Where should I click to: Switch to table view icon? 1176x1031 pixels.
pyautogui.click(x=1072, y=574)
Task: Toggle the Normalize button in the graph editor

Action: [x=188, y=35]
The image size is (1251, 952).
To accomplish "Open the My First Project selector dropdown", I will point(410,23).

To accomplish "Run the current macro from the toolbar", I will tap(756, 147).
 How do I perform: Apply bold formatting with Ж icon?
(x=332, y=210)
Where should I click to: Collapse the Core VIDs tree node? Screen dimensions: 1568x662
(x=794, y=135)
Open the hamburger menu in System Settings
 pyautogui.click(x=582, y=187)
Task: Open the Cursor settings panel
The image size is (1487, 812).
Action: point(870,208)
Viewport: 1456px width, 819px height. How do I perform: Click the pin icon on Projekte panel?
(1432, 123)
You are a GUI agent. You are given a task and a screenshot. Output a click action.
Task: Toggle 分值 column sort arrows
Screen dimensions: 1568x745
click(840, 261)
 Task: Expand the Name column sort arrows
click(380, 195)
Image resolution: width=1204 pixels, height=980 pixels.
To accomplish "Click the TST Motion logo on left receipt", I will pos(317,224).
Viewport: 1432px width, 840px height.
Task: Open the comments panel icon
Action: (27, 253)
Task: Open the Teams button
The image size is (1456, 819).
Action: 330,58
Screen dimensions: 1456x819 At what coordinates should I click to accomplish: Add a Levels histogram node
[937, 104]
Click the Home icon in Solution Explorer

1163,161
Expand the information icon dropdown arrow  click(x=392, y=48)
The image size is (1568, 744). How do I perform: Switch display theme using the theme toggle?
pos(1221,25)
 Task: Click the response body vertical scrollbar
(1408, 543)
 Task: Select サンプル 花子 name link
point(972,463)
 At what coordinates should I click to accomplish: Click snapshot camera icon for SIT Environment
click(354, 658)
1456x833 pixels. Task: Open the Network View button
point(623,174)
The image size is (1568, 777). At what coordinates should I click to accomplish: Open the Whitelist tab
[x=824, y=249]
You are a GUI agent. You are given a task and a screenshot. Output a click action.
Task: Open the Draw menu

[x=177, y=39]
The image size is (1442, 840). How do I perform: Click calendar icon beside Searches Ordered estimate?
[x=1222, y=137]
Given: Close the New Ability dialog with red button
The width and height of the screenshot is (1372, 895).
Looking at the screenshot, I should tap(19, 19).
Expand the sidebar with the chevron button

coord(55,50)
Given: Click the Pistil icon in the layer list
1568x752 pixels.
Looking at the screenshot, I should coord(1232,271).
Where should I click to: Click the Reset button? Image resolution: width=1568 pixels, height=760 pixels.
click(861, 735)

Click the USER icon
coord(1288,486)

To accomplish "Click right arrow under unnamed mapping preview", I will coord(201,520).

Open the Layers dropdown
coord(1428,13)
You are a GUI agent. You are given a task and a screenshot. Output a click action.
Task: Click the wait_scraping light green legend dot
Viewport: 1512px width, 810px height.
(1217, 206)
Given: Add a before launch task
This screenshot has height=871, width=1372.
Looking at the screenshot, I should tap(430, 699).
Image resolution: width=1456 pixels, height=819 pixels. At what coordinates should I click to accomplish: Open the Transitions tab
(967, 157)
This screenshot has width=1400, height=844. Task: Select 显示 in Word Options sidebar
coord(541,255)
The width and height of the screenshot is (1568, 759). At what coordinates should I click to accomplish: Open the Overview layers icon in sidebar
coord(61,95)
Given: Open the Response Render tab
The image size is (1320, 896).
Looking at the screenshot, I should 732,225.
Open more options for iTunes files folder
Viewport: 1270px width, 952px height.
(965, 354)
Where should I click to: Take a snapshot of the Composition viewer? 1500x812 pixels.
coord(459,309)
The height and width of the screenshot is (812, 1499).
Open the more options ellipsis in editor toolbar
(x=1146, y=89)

> _Problem to work on_
Copy the whole of the data above exactly.

> _Task output_
Where should I click to: Switch to table view icon? 1176x1031 pixels.
pyautogui.click(x=1072, y=574)
Task: Toggle the Normalize button in the graph editor

Action: [x=188, y=35]
The image size is (1251, 952).
To accomplish "Open the My First Project selector dropdown", I will point(410,23).

To accomplish "Run the current macro from the toolbar", I will tap(756, 147).
 How do I perform: Apply bold formatting with Ж icon?
(x=332, y=210)
Where should I click to: Collapse the Core VIDs tree node? Screen dimensions: 1568x662
(x=794, y=135)
Open the hamburger menu in System Settings
 pyautogui.click(x=582, y=187)
Task: Open the Cursor settings panel
The image size is (1487, 812).
Action: point(870,208)
Viewport: 1456px width, 819px height. How do I perform: Click the pin icon on Projekte panel?
(1432, 123)
You are a GUI agent. You are given a task and a screenshot. Output a click action.
Task: Toggle 分值 column sort arrows
Screen dimensions: 1568x745
click(840, 261)
 Task: Expand the Name column sort arrows
click(380, 195)
Image resolution: width=1204 pixels, height=980 pixels.
To accomplish "Click the TST Motion logo on left receipt", I will pos(317,224).
Viewport: 1432px width, 840px height.
Task: Open the comments panel icon
Action: (27, 253)
Task: Open the Teams button
The image size is (1456, 819).
Action: 330,58
Screen dimensions: 1456x819 At what coordinates should I click to accomplish: Add a Levels histogram node
[937, 104]
Click the Home icon in Solution Explorer

1163,161
Expand the information icon dropdown arrow  click(x=392, y=48)
The image size is (1568, 744). How do I perform: Switch display theme using the theme toggle?
pos(1221,25)
 Task: Click the response body vertical scrollbar
(1408, 543)
 Task: Select サンプル 花子 name link
point(972,463)
 At what coordinates should I click to accomplish: Click snapshot camera icon for SIT Environment
click(354, 658)
1456x833 pixels. Task: Open the Network View button
point(623,174)
The image size is (1568, 777). At what coordinates should I click to accomplish: Open the Whitelist tab
[x=824, y=249]
You are a GUI agent. You are given a task and a screenshot. Output a click action.
Task: Open the Draw menu

[x=177, y=39]
The image size is (1442, 840). How do I perform: Click calendar icon beside Searches Ordered estimate?
[x=1222, y=137]
Given: Close the New Ability dialog with red button
The width and height of the screenshot is (1372, 895).
Looking at the screenshot, I should tap(19, 19).
Expand the sidebar with the chevron button

coord(55,50)
Given: Click the Pistil icon in the layer list
1568x752 pixels.
Looking at the screenshot, I should coord(1232,271).
Where should I click to: Click the Reset button? Image resolution: width=1568 pixels, height=760 pixels.
click(861, 735)

Click the USER icon
coord(1288,486)

To accomplish "Click right arrow under unnamed mapping preview", I will coord(201,520).

Open the Layers dropdown
coord(1428,13)
You are a GUI agent. You are given a task and a screenshot. Output a click action.
Task: Click the wait_scraping light green legend dot
Viewport: 1512px width, 810px height.
(1217, 206)
Given: Add a before launch task
This screenshot has height=871, width=1372.
Looking at the screenshot, I should tap(430, 699).
Image resolution: width=1456 pixels, height=819 pixels. At what coordinates should I click to accomplish: Open the Transitions tab
(967, 157)
This screenshot has width=1400, height=844. Task: Select 显示 in Word Options sidebar
coord(541,255)
The width and height of the screenshot is (1568, 759). At what coordinates should I click to accomplish: Open the Overview layers icon in sidebar
coord(61,95)
Given: Open the Response Render tab
The image size is (1320, 896).
Looking at the screenshot, I should 732,225.
Open more options for iTunes files folder
Viewport: 1270px width, 952px height.
(965, 354)
Where should I click to: Take a snapshot of the Composition viewer? 1500x812 pixels.
coord(459,309)
The height and width of the screenshot is (812, 1499).
Open the more options ellipsis in editor toolbar
(x=1146, y=89)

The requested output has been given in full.